The federal government is permitting annuities that would allow retirees to move some savings out of their registered retirement funds to an annuity deferred until age 85.
The tax rules generally require an annuity purchased with registered funds to begin after the annuitant turns 71.
The Liberal government is amending the rules to permit seniors to purchase an advanced life deferred annuity (ALDA) under certain registered plans—an annuity whose commencement can be deferred until age 85. The plan was introduced Tuesday in the federal budget.
Doug Carroll, head of tax, estate and financial planning at Meridian Credit Union, said the financial industry has for years asked to push back the age at which RRIFs have to be drawn down.
“This addresses that to a large extent,” he said. “It limits the amount that would be subject to the RRIF minimum, and it also pushes off the time period to just short of age 85.”
For clients who don’t need to take out RRIF minimums but are forced to, “this may provide an avenue for those people to keep more of that money remaining in a tax-sheltered place by making use of these ALDAs,” he said.
The ALDAs would reduce the amount retirees are forced to withdraw annually from a registered retirement income fund (RRIF) or other registered plan while preserving savings until later in retirement. The value of the ALDA would not be included in the minimum withdrawal calculation.

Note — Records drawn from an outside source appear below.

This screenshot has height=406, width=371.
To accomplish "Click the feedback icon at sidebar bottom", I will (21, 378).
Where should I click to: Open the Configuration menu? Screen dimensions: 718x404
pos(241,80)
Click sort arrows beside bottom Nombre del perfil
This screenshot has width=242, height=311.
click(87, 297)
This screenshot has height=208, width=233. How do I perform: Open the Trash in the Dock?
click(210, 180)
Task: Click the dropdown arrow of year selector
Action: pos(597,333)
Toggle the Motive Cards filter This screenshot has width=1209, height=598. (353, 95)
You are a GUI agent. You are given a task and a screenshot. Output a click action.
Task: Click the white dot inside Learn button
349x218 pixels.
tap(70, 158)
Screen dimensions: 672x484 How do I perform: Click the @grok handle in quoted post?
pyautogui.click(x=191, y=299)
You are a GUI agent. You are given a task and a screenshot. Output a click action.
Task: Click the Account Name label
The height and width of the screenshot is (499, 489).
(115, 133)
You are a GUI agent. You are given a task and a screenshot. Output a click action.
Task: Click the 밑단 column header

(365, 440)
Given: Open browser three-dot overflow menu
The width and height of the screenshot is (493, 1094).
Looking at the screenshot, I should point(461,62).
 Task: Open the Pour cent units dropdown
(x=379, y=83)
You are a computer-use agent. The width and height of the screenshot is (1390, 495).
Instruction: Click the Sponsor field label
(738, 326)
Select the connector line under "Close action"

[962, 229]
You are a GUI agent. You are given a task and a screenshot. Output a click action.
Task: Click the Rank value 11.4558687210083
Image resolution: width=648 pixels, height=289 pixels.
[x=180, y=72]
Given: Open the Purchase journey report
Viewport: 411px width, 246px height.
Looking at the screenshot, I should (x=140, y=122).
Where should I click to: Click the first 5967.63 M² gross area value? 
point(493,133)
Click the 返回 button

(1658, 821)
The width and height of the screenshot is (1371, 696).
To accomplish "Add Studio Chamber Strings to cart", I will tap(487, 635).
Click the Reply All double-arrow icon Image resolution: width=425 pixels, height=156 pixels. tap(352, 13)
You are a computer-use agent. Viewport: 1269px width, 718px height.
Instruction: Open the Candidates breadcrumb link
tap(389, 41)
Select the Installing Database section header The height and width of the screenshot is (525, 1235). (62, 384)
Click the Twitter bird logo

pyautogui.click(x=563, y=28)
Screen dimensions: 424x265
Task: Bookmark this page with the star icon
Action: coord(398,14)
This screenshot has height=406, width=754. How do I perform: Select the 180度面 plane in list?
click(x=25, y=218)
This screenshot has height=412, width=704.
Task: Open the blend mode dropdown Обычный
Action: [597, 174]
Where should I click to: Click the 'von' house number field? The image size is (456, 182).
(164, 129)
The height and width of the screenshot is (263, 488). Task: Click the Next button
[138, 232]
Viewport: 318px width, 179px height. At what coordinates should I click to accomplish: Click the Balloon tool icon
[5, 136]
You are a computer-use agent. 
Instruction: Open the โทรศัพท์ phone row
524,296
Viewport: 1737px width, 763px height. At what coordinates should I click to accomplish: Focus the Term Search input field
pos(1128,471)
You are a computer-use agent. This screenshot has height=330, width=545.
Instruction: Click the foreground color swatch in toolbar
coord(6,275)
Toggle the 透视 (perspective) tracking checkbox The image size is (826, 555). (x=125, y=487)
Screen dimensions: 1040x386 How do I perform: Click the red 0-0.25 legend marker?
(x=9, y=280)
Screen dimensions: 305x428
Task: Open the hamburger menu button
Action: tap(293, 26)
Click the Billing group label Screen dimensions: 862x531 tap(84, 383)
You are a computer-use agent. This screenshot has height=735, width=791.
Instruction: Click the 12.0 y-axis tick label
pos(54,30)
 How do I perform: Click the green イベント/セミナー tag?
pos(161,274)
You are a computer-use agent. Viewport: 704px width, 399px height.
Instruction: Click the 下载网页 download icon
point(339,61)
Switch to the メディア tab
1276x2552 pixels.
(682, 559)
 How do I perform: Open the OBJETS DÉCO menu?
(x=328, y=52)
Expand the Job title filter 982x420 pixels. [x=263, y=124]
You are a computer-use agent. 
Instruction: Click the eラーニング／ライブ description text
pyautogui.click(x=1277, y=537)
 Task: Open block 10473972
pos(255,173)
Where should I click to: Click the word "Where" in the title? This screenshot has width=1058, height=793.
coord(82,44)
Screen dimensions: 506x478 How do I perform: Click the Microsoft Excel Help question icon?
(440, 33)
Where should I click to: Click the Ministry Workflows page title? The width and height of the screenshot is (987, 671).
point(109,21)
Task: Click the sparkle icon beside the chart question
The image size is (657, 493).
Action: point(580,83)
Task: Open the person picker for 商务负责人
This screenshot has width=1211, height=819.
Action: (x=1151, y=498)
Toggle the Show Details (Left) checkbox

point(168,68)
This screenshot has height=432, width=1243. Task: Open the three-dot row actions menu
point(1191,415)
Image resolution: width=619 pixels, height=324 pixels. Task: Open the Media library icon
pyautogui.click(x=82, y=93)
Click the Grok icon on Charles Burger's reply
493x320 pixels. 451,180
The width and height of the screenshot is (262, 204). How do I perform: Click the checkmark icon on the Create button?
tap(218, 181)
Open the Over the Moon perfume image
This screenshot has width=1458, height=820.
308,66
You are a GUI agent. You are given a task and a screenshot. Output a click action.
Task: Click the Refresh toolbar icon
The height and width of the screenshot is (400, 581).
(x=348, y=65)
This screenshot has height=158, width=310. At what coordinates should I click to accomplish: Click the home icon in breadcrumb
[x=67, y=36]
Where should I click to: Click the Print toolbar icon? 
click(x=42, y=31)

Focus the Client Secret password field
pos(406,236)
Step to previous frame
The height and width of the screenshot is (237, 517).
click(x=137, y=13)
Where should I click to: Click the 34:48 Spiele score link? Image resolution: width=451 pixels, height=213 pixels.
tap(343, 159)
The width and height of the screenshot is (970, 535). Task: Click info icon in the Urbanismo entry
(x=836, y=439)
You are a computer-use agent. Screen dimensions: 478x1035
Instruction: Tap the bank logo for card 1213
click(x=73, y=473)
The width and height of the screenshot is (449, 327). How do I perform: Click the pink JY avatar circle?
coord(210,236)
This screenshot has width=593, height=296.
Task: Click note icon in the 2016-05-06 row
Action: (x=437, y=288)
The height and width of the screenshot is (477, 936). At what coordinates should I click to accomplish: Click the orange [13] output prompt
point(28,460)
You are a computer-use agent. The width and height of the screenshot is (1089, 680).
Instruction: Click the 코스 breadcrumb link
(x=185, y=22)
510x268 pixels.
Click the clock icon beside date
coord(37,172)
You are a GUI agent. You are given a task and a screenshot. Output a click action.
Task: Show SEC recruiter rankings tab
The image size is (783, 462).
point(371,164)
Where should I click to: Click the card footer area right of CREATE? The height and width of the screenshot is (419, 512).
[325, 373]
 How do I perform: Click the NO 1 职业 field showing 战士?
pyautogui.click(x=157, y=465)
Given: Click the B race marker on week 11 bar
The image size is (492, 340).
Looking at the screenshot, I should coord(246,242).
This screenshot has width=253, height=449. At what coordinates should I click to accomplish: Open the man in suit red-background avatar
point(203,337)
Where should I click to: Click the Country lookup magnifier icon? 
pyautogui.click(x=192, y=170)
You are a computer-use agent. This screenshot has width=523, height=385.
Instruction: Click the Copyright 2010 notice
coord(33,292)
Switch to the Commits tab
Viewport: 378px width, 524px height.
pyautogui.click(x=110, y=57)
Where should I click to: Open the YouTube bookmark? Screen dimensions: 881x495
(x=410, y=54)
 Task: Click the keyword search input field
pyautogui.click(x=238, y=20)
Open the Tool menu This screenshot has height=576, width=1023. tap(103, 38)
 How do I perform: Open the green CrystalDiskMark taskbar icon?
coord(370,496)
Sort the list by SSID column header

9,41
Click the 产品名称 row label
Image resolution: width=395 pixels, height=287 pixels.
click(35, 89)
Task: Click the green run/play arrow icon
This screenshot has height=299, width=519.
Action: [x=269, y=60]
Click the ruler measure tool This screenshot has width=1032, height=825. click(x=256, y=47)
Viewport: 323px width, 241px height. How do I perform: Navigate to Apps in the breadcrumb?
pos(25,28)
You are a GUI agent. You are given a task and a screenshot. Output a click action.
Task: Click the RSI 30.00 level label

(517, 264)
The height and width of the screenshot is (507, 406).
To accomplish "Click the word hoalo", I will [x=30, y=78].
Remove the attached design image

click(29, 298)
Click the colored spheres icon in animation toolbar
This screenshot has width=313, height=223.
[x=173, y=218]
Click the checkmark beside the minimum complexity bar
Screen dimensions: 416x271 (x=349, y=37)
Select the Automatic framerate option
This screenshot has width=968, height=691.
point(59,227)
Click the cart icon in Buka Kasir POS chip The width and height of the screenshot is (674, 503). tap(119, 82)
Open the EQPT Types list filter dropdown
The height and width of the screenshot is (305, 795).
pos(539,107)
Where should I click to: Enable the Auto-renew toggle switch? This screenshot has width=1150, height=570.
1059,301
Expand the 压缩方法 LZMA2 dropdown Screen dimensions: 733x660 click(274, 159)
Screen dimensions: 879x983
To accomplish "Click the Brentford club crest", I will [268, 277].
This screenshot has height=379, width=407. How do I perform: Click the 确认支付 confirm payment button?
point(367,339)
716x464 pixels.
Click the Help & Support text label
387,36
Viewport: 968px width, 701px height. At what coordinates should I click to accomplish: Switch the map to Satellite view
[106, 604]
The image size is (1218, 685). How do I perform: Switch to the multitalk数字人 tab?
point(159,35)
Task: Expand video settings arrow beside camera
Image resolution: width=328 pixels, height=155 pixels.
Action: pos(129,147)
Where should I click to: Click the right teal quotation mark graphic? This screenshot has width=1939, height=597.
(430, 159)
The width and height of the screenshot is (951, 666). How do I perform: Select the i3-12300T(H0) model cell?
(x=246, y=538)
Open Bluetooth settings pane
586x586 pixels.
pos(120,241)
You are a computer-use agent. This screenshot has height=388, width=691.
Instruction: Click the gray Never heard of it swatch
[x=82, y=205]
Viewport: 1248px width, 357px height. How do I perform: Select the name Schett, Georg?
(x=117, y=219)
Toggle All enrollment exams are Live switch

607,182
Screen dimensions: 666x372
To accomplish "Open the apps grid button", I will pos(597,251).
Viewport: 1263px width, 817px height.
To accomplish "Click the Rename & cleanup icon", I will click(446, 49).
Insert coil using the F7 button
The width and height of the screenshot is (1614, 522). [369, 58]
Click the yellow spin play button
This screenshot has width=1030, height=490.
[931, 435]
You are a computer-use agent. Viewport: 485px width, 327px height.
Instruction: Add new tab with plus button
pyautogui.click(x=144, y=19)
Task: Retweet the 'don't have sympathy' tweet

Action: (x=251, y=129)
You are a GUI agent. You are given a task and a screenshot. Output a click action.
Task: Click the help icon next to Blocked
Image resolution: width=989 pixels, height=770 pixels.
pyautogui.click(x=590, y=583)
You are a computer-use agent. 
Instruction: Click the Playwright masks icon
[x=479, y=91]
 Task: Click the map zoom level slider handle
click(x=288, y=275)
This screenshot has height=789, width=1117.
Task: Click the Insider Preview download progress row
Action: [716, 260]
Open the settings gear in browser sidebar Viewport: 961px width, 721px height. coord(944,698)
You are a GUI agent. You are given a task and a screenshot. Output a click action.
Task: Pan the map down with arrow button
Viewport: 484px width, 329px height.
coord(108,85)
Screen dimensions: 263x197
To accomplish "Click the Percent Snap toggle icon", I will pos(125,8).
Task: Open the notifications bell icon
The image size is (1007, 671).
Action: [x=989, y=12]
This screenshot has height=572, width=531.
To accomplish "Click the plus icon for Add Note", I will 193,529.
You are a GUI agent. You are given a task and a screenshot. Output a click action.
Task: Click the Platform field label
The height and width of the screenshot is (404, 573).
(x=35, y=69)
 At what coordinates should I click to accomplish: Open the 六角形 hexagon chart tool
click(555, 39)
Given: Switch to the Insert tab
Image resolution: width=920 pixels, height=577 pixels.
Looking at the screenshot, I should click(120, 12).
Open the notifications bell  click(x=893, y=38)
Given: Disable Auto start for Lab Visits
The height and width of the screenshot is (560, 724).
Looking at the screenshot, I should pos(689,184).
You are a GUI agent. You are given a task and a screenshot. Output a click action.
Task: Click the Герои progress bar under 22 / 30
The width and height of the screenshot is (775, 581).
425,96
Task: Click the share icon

The ALDAs, which will apply beginning in the 2020 tax year, will be qualifying annuity purchases under an RRSP, RRIF, deferred profit sharing plan, pooled registered pension plan and defined contribution pension plan, the budget says.
Lifetime limits will be 25% of a specific amount of a qualifying plan, calculated as:
- the value of all property (other than most annuities, including ALDAs) held in the qualifying plan as at the end of the previous year; and
- any amounts from the qualifying plan used to purchase ALDAs in previous years.
If the value of an ALDA purchased in previous years exceeds the 25% limit for a particular year due a decline in qualifying plan assets, the retiree won’t be forced to surrender or dispose of the annuity, the budget says.
ALDAs will also have a lifetime limit of $150,000 from all qualifying plans, indexed to inflation for taxation years after 2020, rounded to the nearest $10,000.
To qualify as an ALDA, annuity contracts will need to satisfy the following requirements:
- provide annual or more frequent payments for the annuitant’s life (or for the joint lives of the annuitant and annuitant’s spouse or common-law partner) beginning at the end of the year the annuitant turns 85;
- when the annuitant under a joint-life contract dies prior to commencement, the annuity will provide payments to the surviving spouse or common-law partner no later than when the payments would have started for the annuitant;
- provide periodic payments that are equal, except: when adjusted annually to inflation or a fixed rate specified in the annuity contract not to exceed 2% per year; or reduced on the death of the annuitant or the annuitant’s spouse or common-law partner;
- following the death of the annuitant, any lump-sum death benefit to a beneficiary should not exceed the premium paid for the annuity less the sum of all payments received by the annuitant; or, in the case of a joint-life contract, the sum of all payments received by the annuitant and the annuitant’s spouse or common-law partner prior to death;
- permit a refund to the annuitant of any portion of the premium paid for the contract to the extent that the premium paid for the contract exceeded the annuitant’s ALDA limit; and
- provide no other payments, such as commutation or cash surrender payments, or payments under a guarantee period.
Tax treatment on death
For tax purposes, annuity payments to the surviving spouse or common-law partner will be included in their income, the budget says.
If the beneficiary of a lump-sum death benefit is a surviving spouse or common-law partner, or a financially dependent child or grandchild, the lump-sum death benefit will be included in the income of the beneficiary for tax purposes.
In the case of a financially dependent child or grandchild, all or a portion of that amount will be permitted to be transferred on a tax-deferred (or rollover) basis to the RRSP, RRIF or other qualifying vehicle of the beneficiary if the beneficiary was dependent on the deceased annuitant by reason of physical or mental infirmity, the budget says.
If the beneficiary of a lump-sum death benefit is neither the deceased annuitant’s surviving spouse or common-law partner nor a financially dependent child or grandchild of the deceased annuitant, the lump-sum death benefit paid to a beneficiary will be included in the income of the deceased annuitant for tax purposes in the year of death.
If ALDAs exceed limits, a tax of 1% per month will apply to the excess portion, unless demonstrated to have been paid as a reasonable error and the excess amount is returned to an RRSP, RRIF or other eligible vehicle by the end of the following year, the budget says.